§ **Working data**

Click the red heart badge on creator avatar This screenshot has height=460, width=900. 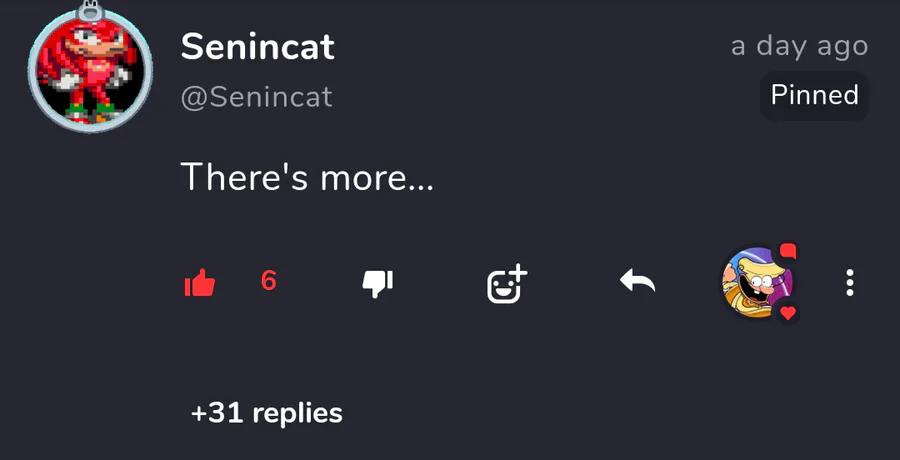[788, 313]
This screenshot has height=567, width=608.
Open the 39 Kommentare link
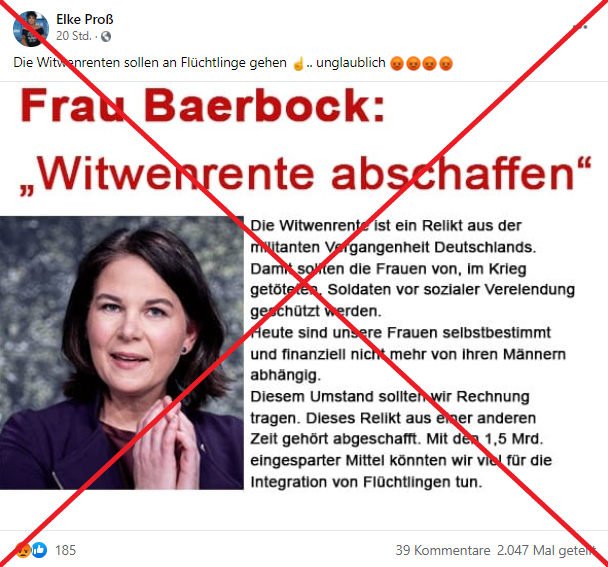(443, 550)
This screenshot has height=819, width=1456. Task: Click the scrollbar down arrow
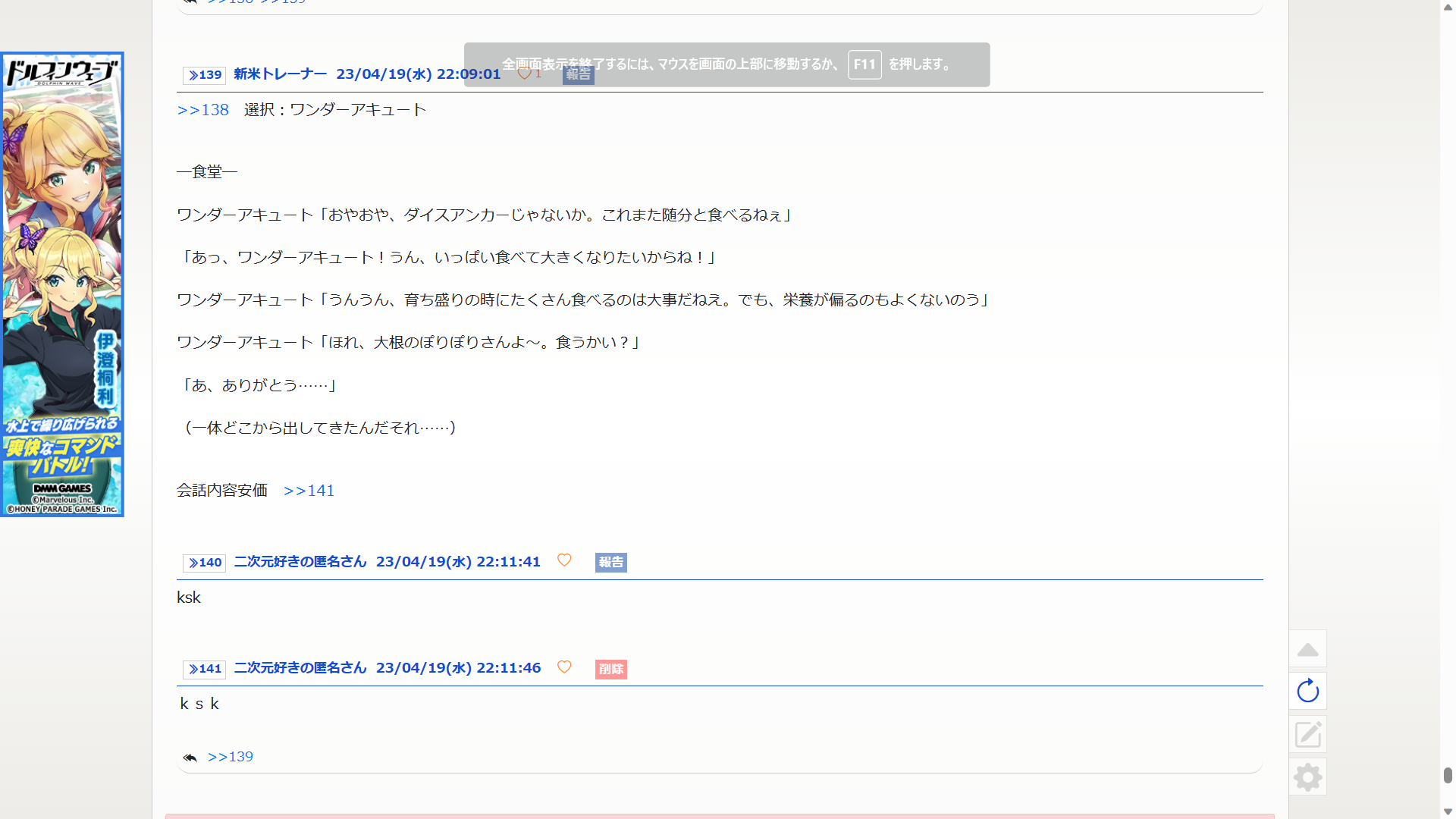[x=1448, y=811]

§ **Task goal**
Reproduce the data word for word, from the line containing "This screenshot has height=819, width=1456." down to the end of the data. Leave the pictures out.

§ **Answer below**
This screenshot has height=819, width=1456. Task: Click the scrollbar down arrow
[x=1448, y=811]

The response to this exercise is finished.